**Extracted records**
----------------------------------------
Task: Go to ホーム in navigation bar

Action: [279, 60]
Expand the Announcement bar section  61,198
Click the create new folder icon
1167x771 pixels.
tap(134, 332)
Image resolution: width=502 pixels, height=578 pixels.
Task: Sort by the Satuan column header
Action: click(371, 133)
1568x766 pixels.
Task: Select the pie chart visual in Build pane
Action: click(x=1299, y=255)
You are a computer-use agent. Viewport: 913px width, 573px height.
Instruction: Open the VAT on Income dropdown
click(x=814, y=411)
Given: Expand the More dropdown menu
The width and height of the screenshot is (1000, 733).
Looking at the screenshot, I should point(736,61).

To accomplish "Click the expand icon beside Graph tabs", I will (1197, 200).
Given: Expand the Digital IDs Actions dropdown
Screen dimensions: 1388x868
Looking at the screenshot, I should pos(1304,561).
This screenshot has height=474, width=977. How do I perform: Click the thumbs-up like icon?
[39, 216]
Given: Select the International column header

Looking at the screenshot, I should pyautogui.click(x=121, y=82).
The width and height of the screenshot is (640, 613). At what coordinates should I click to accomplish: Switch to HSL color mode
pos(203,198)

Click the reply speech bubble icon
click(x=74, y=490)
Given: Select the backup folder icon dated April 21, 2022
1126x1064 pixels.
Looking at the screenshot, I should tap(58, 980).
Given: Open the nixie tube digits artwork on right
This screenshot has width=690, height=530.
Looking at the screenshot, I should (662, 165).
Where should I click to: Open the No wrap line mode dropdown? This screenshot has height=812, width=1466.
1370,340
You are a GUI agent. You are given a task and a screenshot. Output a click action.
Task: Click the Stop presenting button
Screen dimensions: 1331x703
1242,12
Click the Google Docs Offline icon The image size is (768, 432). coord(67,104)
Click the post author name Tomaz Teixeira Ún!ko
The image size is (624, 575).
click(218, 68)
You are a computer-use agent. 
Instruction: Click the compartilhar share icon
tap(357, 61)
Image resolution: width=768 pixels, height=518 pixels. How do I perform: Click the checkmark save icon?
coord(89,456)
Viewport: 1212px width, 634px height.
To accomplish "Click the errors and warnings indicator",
----------------------------------------
**EXERCISE BRIEF**
Print the material above line for line, without changing anything.

**WRITTEN REPLY**
Task: Go to ホーム in navigation bar

Action: [279, 60]
Expand the Announcement bar section  61,198
Click the create new folder icon
1167x771 pixels.
tap(134, 332)
Image resolution: width=502 pixels, height=578 pixels.
Task: Sort by the Satuan column header
Action: click(371, 133)
1568x766 pixels.
Task: Select the pie chart visual in Build pane
Action: click(x=1299, y=255)
You are a computer-use agent. Viewport: 913px width, 573px height.
Instruction: Open the VAT on Income dropdown
click(x=814, y=411)
Given: Expand the More dropdown menu
The width and height of the screenshot is (1000, 733).
Looking at the screenshot, I should point(736,61).

To accomplish "Click the expand icon beside Graph tabs", I will (1197, 200).
Given: Expand the Digital IDs Actions dropdown
Screen dimensions: 1388x868
Looking at the screenshot, I should pos(1304,561).
This screenshot has height=474, width=977. How do I perform: Click the thumbs-up like icon?
[39, 216]
Given: Select the International column header

Looking at the screenshot, I should pyautogui.click(x=121, y=82).
The width and height of the screenshot is (640, 613). At what coordinates should I click to accomplish: Switch to HSL color mode
pos(203,198)

Click the reply speech bubble icon
click(x=74, y=490)
Given: Select the backup folder icon dated April 21, 2022
1126x1064 pixels.
Looking at the screenshot, I should tap(58, 980).
Given: Open the nixie tube digits artwork on right
This screenshot has width=690, height=530.
Looking at the screenshot, I should (662, 165).
Where should I click to: Open the No wrap line mode dropdown? This screenshot has height=812, width=1466.
1370,340
You are a GUI agent. You are given a task and a screenshot. Output a click action.
Task: Click the Stop presenting button
Screen dimensions: 1331x703
1242,12
Click the Google Docs Offline icon The image size is (768, 432). coord(67,104)
Click the post author name Tomaz Teixeira Ún!ko
The image size is (624, 575).
click(218, 68)
You are a computer-use agent. 
Instruction: Click the compartilhar share icon
tap(357, 61)
Image resolution: width=768 pixels, height=518 pixels. How do I perform: Click the checkmark save icon?
coord(89,456)
Viewport: 1212px width, 634px height.
To accomplish "Click the errors and warnings indicator",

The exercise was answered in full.